# New Haburn members in the family



## Hexis (Feb 28, 2017)

My custom order arrived today from Haburn:
Oblique damascus integral 275mm suji with exhibition grade curly koa
Oblique damascus integral 100mm parer with exhibition grade curly koa

They are stunning in person. The koa is crazy. The damascus pattern is beautiful. They are just utterly wonderful.

They are joining a nice little family.













Catchside San Mai Petty
Haburn San Mai Damascus Western Gyoto
Isaiah Schroeder Damascus Yanagiba
Haburn Damascus Sujihiki
Haburn 52100 Honesuki
Haburn Damascus Paring

(upper right to bottom left)

I really do need to setup some real lighting and take decent photos. Some day.


----------



## YG420 (Feb 28, 2017)

Dope collection!


----------



## cheflarge (Feb 28, 2017)

DAMN!


----------



## preizzo (Feb 28, 2017)

Wow &#128525;


----------



## milkbaby (Feb 28, 2017)

DAANNNNGGGGG! Awesome group of knives! :doublethumbsup:


----------



## Marek07 (Feb 28, 2017)

Records for locating described items
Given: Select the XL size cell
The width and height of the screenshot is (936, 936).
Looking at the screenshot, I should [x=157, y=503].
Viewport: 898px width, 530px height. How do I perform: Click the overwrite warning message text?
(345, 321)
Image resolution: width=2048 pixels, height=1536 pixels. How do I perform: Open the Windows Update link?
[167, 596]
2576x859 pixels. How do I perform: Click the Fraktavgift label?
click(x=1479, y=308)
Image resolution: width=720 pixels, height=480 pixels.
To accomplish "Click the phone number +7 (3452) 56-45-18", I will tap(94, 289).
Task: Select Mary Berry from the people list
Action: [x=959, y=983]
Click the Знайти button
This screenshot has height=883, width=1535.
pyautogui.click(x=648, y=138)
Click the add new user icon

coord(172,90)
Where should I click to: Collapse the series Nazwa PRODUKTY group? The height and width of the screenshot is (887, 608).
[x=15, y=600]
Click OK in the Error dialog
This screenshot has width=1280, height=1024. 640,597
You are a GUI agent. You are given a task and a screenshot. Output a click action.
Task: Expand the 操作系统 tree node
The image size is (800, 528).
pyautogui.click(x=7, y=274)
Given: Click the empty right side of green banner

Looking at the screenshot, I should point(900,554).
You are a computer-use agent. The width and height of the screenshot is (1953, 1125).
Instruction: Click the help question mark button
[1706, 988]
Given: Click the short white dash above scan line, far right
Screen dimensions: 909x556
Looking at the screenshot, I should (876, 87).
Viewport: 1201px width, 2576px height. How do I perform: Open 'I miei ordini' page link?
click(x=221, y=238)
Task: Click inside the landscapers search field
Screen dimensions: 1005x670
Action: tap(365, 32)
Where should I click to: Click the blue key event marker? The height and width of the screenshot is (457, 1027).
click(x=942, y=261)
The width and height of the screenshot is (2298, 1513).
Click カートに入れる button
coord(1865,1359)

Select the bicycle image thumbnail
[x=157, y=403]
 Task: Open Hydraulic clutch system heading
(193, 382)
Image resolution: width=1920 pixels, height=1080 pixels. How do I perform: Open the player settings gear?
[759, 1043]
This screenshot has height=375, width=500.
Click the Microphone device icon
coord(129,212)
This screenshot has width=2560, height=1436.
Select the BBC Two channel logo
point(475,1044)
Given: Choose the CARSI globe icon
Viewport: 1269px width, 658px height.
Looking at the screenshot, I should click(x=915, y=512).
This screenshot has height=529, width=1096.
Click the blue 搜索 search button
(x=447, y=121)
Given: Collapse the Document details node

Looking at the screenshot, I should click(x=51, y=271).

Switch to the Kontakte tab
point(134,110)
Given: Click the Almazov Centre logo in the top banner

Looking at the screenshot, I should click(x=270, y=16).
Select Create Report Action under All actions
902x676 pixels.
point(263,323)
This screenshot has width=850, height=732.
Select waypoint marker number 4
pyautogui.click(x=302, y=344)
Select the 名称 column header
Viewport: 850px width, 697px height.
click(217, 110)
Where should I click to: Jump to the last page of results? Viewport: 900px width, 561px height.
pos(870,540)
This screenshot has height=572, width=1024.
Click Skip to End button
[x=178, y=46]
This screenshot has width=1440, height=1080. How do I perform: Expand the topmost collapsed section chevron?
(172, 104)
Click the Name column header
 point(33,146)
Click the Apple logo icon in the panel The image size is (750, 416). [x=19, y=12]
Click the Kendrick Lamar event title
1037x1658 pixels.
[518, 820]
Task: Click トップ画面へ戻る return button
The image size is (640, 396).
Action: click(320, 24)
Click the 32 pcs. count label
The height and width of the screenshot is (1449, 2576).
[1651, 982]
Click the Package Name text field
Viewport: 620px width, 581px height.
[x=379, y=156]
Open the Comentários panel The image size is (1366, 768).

> Actions to take
A. Decide whether each statement agrees with the knife forum thread, answering yes or no and quoting the exact words that settle it: (i) The suji in the custom order is 275mm long. (ii) The yanagiba shown in the collection was made by Haburn. (iii) The poster says the photos were taken with proper lighting.
B. Write out the passage of the knife forum thread starting at "# New Haburn" and ending at "just utterly wonderful.".
C. Write what comes next in the knife forum thread, picking up after its final line.
This data has no connection to the knife forum thread.

> Answers to the exercise
A.
(i) Yes: "Oblique damascus integral 275mm suji with exhibition grade curly koa"
(ii) No: "Isaiah Schroeder Damascus Yanagiba"
(iii) No: "I really do need to setup some real lighting and take decent photos."

B.
# New Haburn members in the family



## Hexis (Feb 28, 2017)

My custom order arrived today from Haburn:
Oblique damascus integral 275mm suji with exhibition grade curly koa
Oblique damascus integral 100mm parer with exhibition grade curly koa

They are stunning in person. The koa is crazy. The damascus pattern is beautiful. They are just utterly wonderful.

C.
"joining a small family"?!? Perhaps more like a imperial iron dynasty. Wow! :eek2:


----------



## Godslayer (Feb 28, 2017)

That damascus petty from Haburn is the second most attractive blade I think he's made. It's an absolute beauty.


----------



## valgard (Mar 1, 2017)

Godslayer said:


> That damascus petty from Haburn is the second most attractive blade I think he's made. It's an absolute beauty.


I agree, that paring knife stands out even amongst that bunch.


----------



## Customfan (Mar 20, 2017)

fantastic, very we'll done and congratulations!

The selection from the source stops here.